Well this was a surprise. My BBT had dropped even more this morning and so I was more sure than ever that my period would arrive soon. It came today
That was only a 27 day cycle, which is extremely rare for me!
I'm also incredibly confused by the ovulation tests. According to my BBT chart I ovulated on day 16, yet I had a "low" result on days 15, 16 and 17! I didn't get the first "high" until day 18, and continued to get high even yesterday! This makes no sense to me!
I'm almost certain this is my period as it's heavier than spotting, although it's still (thankfully) light right now, though knowing me that'll change later. It's also brown which is usual for the start of my period ...
D is currently in the attic putting away all the Christmas decorations
so I haven't told him yet (my period only just started, otherwise I'd have told him earlier this morning). I've no idea
how I'm going to tell him. First I need a good cry and probably to eat my weight in chocolate! And somehow we have to tell my parents ...
This was our last cycle to try. Our last chance. Although I know he'll say this isn't the case, I feel like I've really let D down. It sounds crazy but I feel like someone just died. We've been through feelings of grief during this journey but this just feels unbearable. I'm sorry to sound so dramatic. I'm feeling really sorry for myself right now!

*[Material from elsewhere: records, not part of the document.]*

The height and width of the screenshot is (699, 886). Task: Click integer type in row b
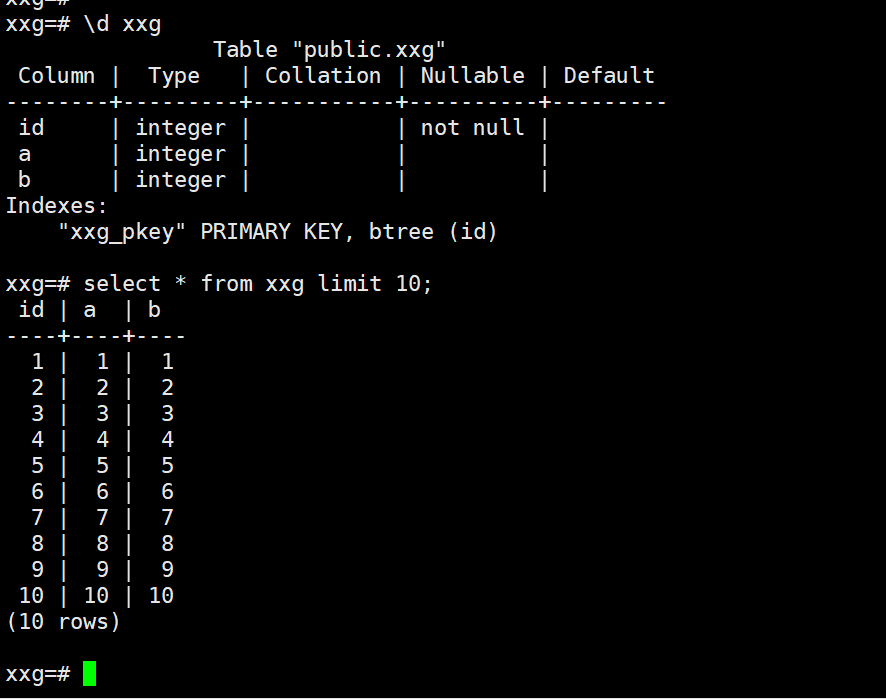181,180
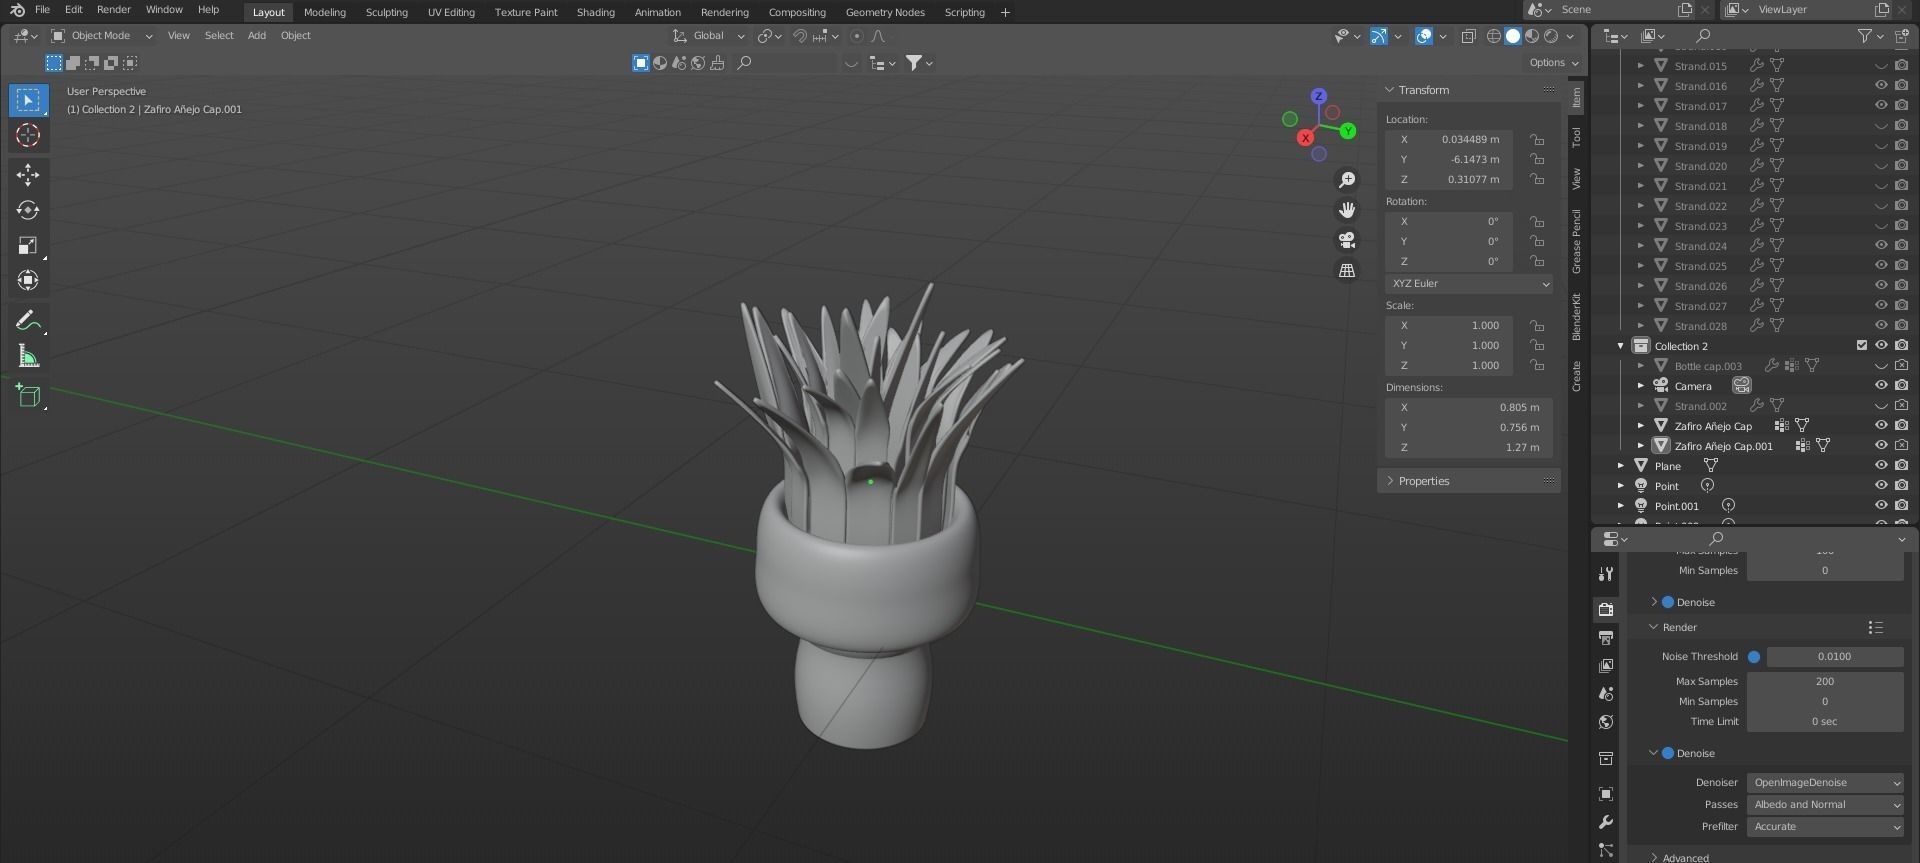Click the Noise Threshold value field

(x=1833, y=657)
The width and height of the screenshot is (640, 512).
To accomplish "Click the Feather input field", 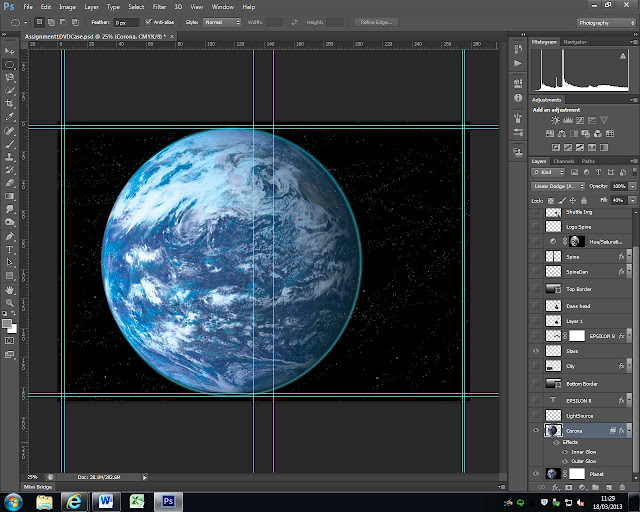I will click(x=125, y=21).
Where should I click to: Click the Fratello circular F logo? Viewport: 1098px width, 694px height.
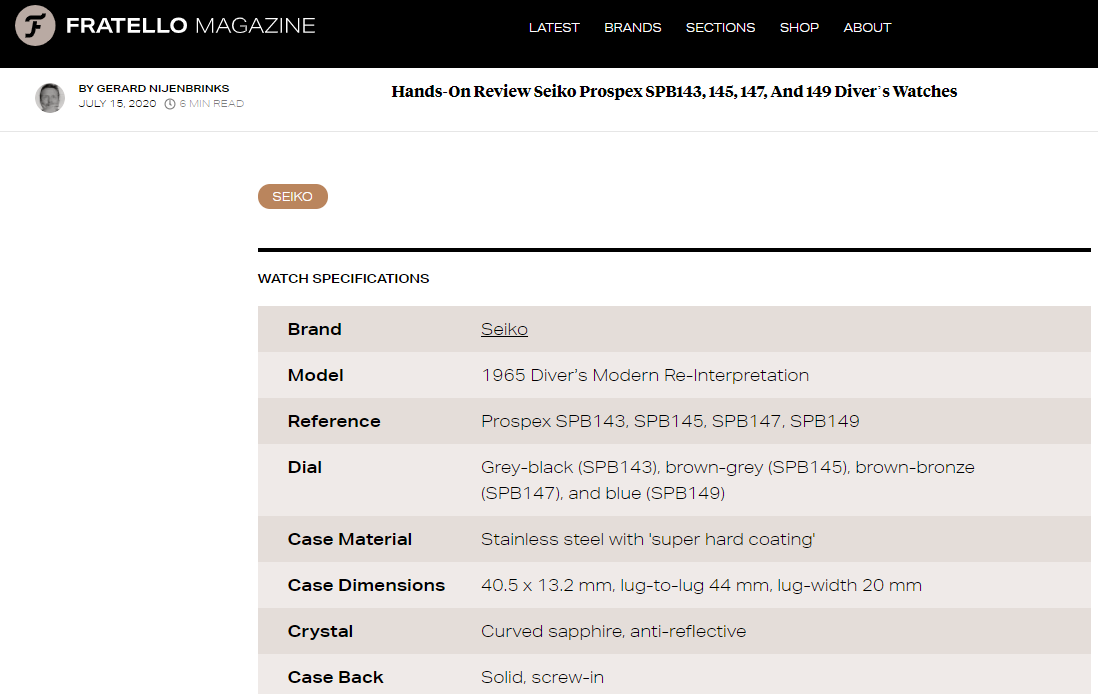point(35,26)
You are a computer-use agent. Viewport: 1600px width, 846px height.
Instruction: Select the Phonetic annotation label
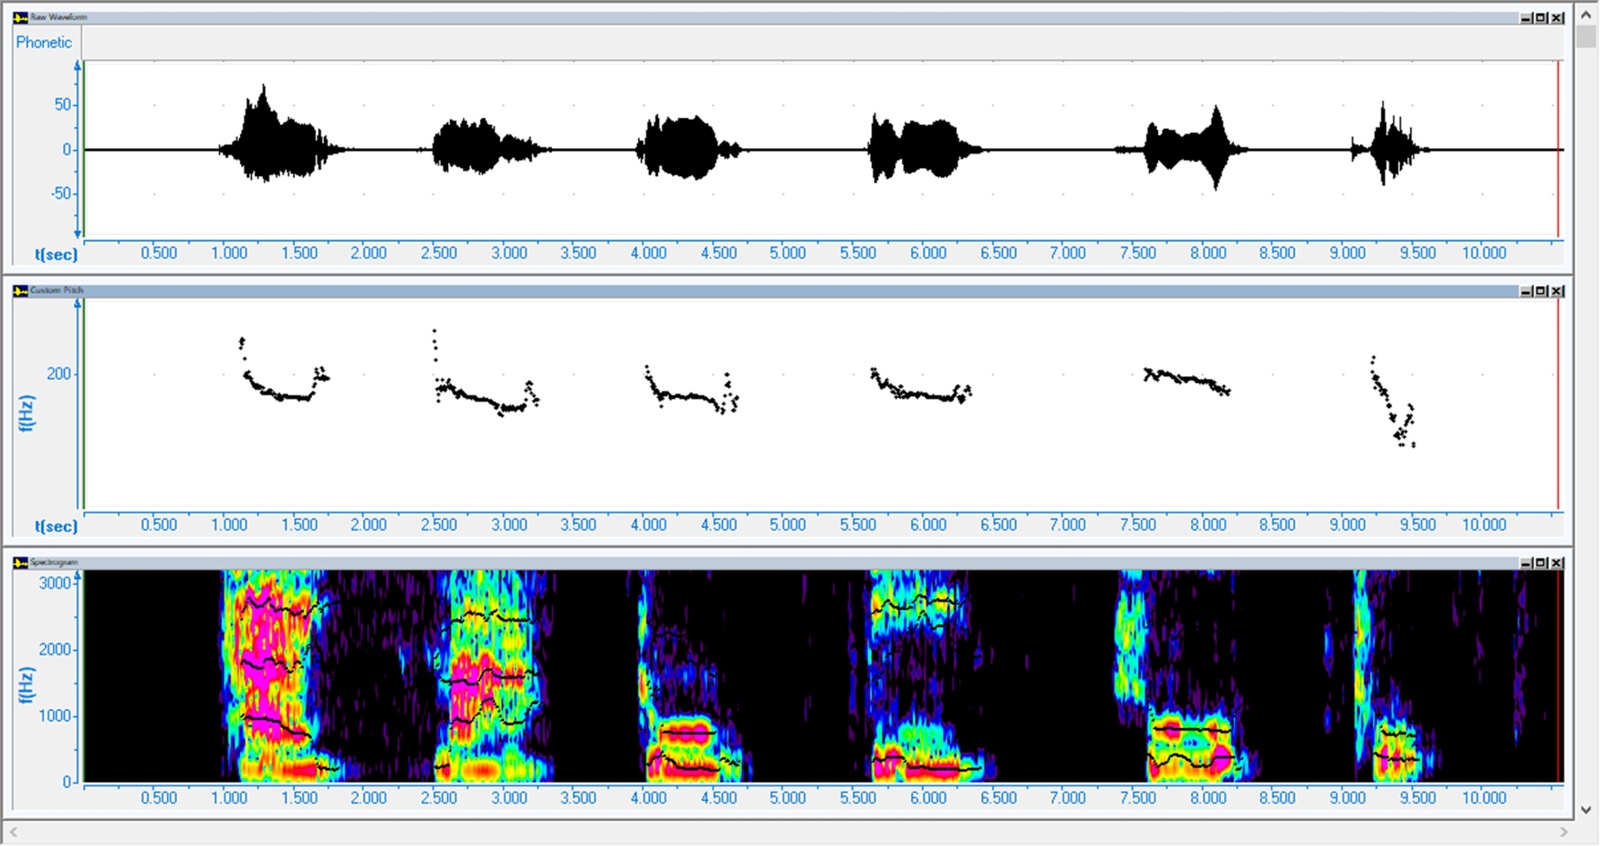coord(44,42)
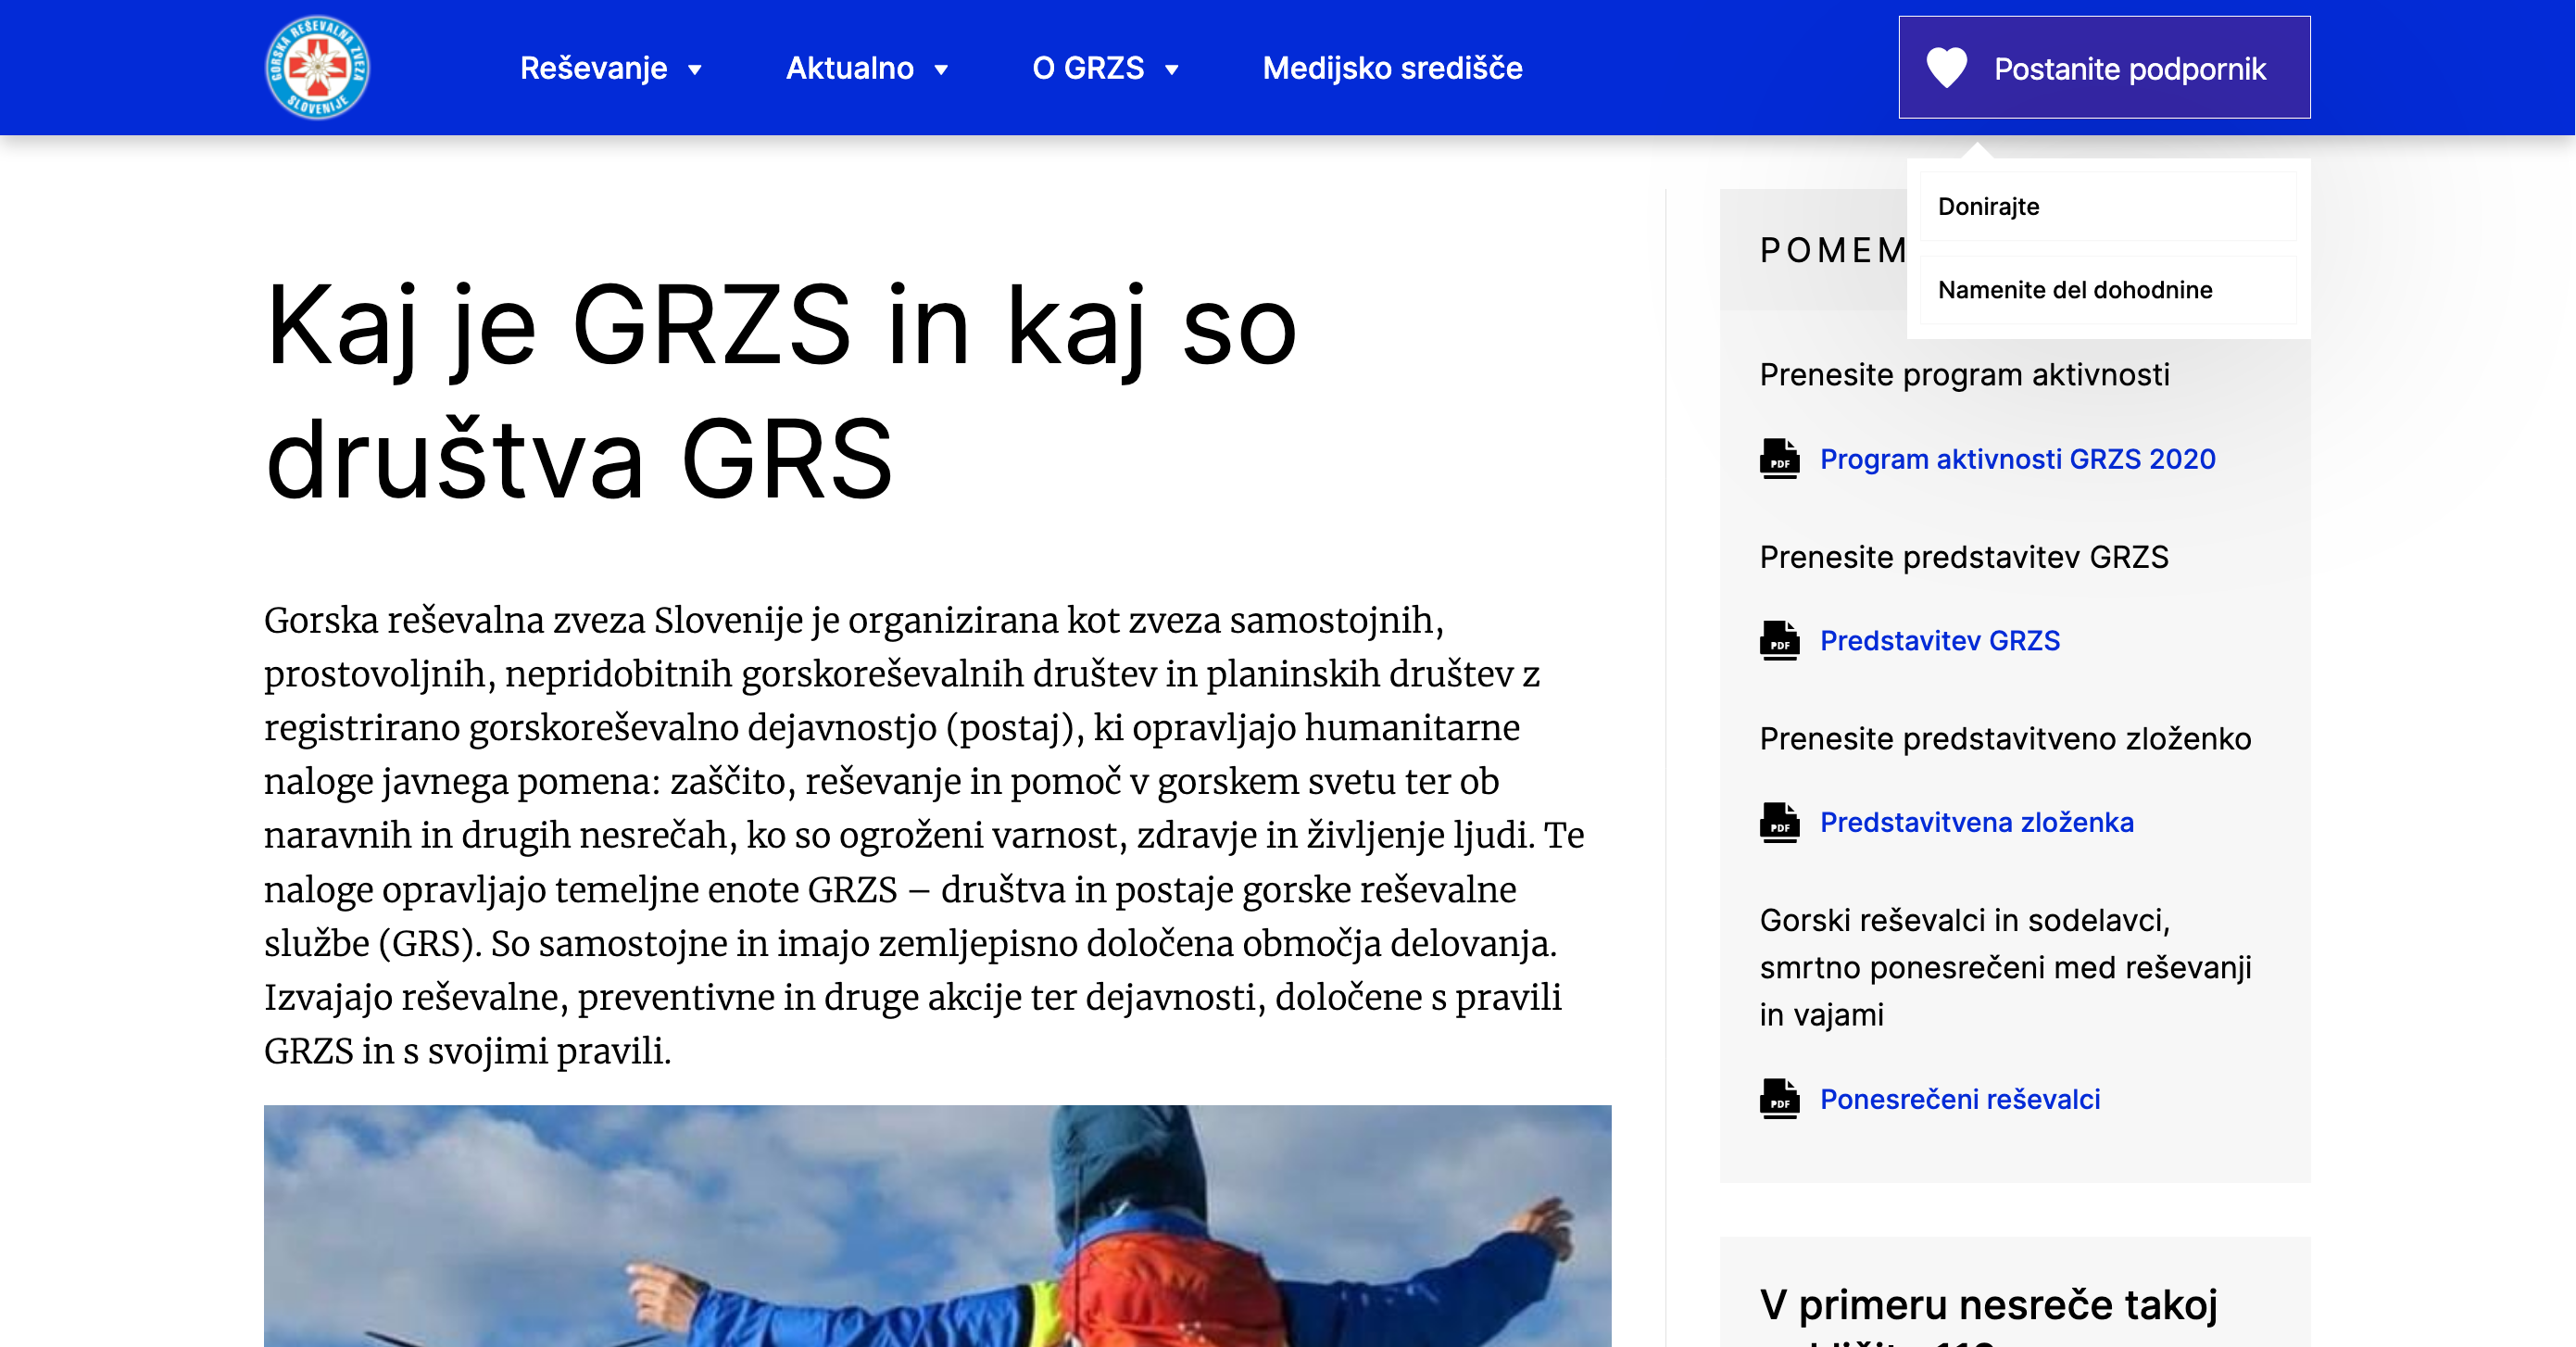
Task: Expand the Reševanje menu arrow
Action: pos(694,69)
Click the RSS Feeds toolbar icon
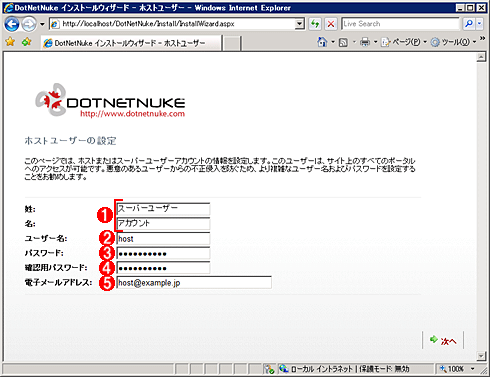Viewport: 490px width, 377px height. click(343, 42)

My gp rang this morning about something completely unrelated but has said although I have no symptoms he wants to explore the possibility of Endometriosis, to see if that might be causing the problem with getting pregnant. But I think I'll wait a bit before speaking to him again. I need some time to process this long journey, as does D.
If things weren't so chaotic right now we'd probably go away for a few days but we can't.
I don't know how to end this post today ... I'll update soon when we make some more decisions about what we do next but for now D and I need some time to process all of this.